==== Data for processing ====
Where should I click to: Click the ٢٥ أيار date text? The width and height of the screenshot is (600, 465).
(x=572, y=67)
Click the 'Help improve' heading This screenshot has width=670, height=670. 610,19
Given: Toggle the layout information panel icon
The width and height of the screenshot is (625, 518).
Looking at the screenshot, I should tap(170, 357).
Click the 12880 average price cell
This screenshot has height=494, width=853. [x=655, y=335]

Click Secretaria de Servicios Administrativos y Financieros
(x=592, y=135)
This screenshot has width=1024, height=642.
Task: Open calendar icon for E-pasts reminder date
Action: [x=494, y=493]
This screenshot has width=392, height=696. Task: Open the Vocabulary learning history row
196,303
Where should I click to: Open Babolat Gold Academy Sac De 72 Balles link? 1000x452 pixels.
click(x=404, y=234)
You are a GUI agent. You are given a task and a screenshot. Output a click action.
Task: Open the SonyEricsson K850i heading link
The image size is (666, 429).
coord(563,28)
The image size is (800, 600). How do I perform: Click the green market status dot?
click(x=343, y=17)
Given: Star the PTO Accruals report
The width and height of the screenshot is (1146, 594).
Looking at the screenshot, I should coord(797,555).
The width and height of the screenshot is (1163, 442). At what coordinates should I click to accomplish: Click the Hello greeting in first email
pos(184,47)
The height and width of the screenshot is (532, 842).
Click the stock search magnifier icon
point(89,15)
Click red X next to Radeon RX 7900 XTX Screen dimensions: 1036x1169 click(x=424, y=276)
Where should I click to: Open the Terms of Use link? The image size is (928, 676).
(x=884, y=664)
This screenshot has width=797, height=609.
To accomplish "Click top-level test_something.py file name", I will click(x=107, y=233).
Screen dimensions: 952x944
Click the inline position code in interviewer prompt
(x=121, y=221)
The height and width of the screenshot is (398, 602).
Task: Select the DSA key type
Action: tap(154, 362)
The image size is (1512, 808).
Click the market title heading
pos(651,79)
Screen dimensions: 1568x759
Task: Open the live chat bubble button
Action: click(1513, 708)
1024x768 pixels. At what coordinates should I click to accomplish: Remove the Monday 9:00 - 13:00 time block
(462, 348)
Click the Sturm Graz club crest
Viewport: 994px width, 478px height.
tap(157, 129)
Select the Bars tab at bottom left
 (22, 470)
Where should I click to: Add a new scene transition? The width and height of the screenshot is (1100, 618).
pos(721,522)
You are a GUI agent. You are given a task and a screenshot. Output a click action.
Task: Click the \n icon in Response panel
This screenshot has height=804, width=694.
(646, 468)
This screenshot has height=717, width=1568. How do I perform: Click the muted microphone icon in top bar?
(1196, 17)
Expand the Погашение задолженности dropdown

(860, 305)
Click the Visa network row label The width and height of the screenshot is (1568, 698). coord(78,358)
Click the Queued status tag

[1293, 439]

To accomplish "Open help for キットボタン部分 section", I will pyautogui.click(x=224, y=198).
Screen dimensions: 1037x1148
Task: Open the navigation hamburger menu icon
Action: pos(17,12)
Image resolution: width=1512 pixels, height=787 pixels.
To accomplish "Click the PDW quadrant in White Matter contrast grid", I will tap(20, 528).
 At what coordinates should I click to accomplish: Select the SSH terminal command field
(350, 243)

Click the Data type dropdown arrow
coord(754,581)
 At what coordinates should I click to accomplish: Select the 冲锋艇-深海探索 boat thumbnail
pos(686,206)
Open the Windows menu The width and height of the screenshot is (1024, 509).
====
Task instructions
Give back the entire listing with every word intact.

Finished exercise
Where should I click to: Click the ٢٥ أيار date text? The width and height of the screenshot is (600, 465).
(x=572, y=67)
Click the 'Help improve' heading This screenshot has width=670, height=670. 610,19
Given: Toggle the layout information panel icon
The width and height of the screenshot is (625, 518).
Looking at the screenshot, I should tap(170, 357).
Click the 12880 average price cell
This screenshot has height=494, width=853. [x=655, y=335]

Click Secretaria de Servicios Administrativos y Financieros
(x=592, y=135)
This screenshot has width=1024, height=642.
Task: Open calendar icon for E-pasts reminder date
Action: [x=494, y=493]
This screenshot has width=392, height=696. Task: Open the Vocabulary learning history row
196,303
Where should I click to: Open Babolat Gold Academy Sac De 72 Balles link? 1000x452 pixels.
click(x=404, y=234)
You are a GUI agent. You are given a task and a screenshot. Output a click action.
Task: Open the SonyEricsson K850i heading link
The image size is (666, 429).
coord(563,28)
The image size is (800, 600). How do I perform: Click the green market status dot?
click(x=343, y=17)
Given: Star the PTO Accruals report
The width and height of the screenshot is (1146, 594).
Looking at the screenshot, I should coord(797,555).
The width and height of the screenshot is (1163, 442). At what coordinates should I click to accomplish: Click the Hello greeting in first email
pos(184,47)
The height and width of the screenshot is (532, 842).
Click the stock search magnifier icon
point(89,15)
Click red X next to Radeon RX 7900 XTX Screen dimensions: 1036x1169 click(x=424, y=276)
Where should I click to: Open the Terms of Use link? The image size is (928, 676).
(x=884, y=664)
This screenshot has width=797, height=609.
To accomplish "Click top-level test_something.py file name", I will click(x=107, y=233).
Screen dimensions: 952x944
Click the inline position code in interviewer prompt
(x=121, y=221)
The height and width of the screenshot is (398, 602).
Task: Select the DSA key type
Action: tap(154, 362)
The image size is (1512, 808).
Click the market title heading
pos(651,79)
Screen dimensions: 1568x759
Task: Open the live chat bubble button
Action: click(1513, 708)
1024x768 pixels. At what coordinates should I click to accomplish: Remove the Monday 9:00 - 13:00 time block
(462, 348)
Click the Sturm Graz club crest
Viewport: 994px width, 478px height.
tap(157, 129)
Select the Bars tab at bottom left
 (22, 470)
Where should I click to: Add a new scene transition? The width and height of the screenshot is (1100, 618).
pos(721,522)
You are a GUI agent. You are given a task and a screenshot. Output a click action.
Task: Click the \n icon in Response panel
This screenshot has height=804, width=694.
(646, 468)
This screenshot has height=717, width=1568. How do I perform: Click the muted microphone icon in top bar?
(1196, 17)
Expand the Погашение задолженности dropdown

(860, 305)
Click the Visa network row label The width and height of the screenshot is (1568, 698). coord(78,358)
Click the Queued status tag

[1293, 439]

To accomplish "Open help for キットボタン部分 section", I will pyautogui.click(x=224, y=198).
Screen dimensions: 1037x1148
Task: Open the navigation hamburger menu icon
Action: pos(17,12)
Image resolution: width=1512 pixels, height=787 pixels.
To accomplish "Click the PDW quadrant in White Matter contrast grid", I will tap(20, 528).
 At what coordinates should I click to accomplish: Select the SSH terminal command field
(350, 243)

Click the Data type dropdown arrow
coord(754,581)
 At what coordinates should I click to accomplish: Select the 冲锋艇-深海探索 boat thumbnail
pos(686,206)
Open the Windows menu The width and height of the screenshot is (1024, 509).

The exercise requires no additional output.